All entries below must be reproduced without a single change.

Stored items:
──────────
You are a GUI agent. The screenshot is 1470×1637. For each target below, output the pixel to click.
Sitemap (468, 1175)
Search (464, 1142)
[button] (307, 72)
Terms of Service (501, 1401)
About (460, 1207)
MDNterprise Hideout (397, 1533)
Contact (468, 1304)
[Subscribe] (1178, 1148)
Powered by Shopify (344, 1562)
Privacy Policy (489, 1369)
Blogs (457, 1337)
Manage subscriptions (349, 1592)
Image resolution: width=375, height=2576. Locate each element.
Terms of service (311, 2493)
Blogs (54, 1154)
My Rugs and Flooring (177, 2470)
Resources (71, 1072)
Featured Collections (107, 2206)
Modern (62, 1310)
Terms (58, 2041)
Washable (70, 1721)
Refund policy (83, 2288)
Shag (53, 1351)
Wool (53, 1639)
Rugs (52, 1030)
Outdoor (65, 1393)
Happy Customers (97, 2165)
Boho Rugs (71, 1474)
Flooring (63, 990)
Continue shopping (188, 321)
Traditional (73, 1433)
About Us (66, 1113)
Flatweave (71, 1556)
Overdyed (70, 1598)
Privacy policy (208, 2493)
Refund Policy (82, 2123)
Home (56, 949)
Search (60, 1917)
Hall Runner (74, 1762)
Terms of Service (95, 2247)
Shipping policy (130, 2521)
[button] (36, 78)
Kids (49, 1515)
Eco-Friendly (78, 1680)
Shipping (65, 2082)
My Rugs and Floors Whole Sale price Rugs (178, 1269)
──────────
**ANSWER BELOW:**
You are a GUI agent. The screenshot is 1470×1637. For each target below, output the pixel to click.
Sitemap (468, 1175)
Search (464, 1142)
[button] (307, 72)
Terms of Service (501, 1401)
About (460, 1207)
MDNterprise Hideout (397, 1533)
Contact (468, 1304)
[Subscribe] (1178, 1148)
Powered by Shopify (344, 1562)
Privacy Policy (489, 1369)
Blogs (457, 1337)
Manage subscriptions (349, 1592)
Image resolution: width=375, height=2576. Locate each element.
Terms of service (311, 2493)
Blogs (54, 1154)
My Rugs and Flooring (177, 2470)
Resources (71, 1072)
Featured Collections (107, 2206)
Modern (62, 1310)
Terms (58, 2041)
Washable (70, 1721)
Refund policy (83, 2288)
Shag (53, 1351)
Wool (53, 1639)
Rugs (52, 1030)
Outdoor (65, 1393)
Happy Customers (97, 2165)
Boho Rugs (71, 1474)
Flooring (63, 990)
Continue shopping (188, 321)
Traditional (73, 1433)
About Us (66, 1113)
Flatweave (71, 1556)
Overdyed (70, 1598)
Privacy policy (208, 2493)
Refund Policy (82, 2123)
Home (56, 949)
Search (60, 1917)
Hall Runner (74, 1762)
Terms of Service (95, 2247)
Shipping policy (130, 2521)
[button] (36, 78)
Kids (49, 1515)
Eco-Friendly (78, 1680)
Shipping (65, 2082)
My Rugs and Floors Whole Sale price Rugs (178, 1269)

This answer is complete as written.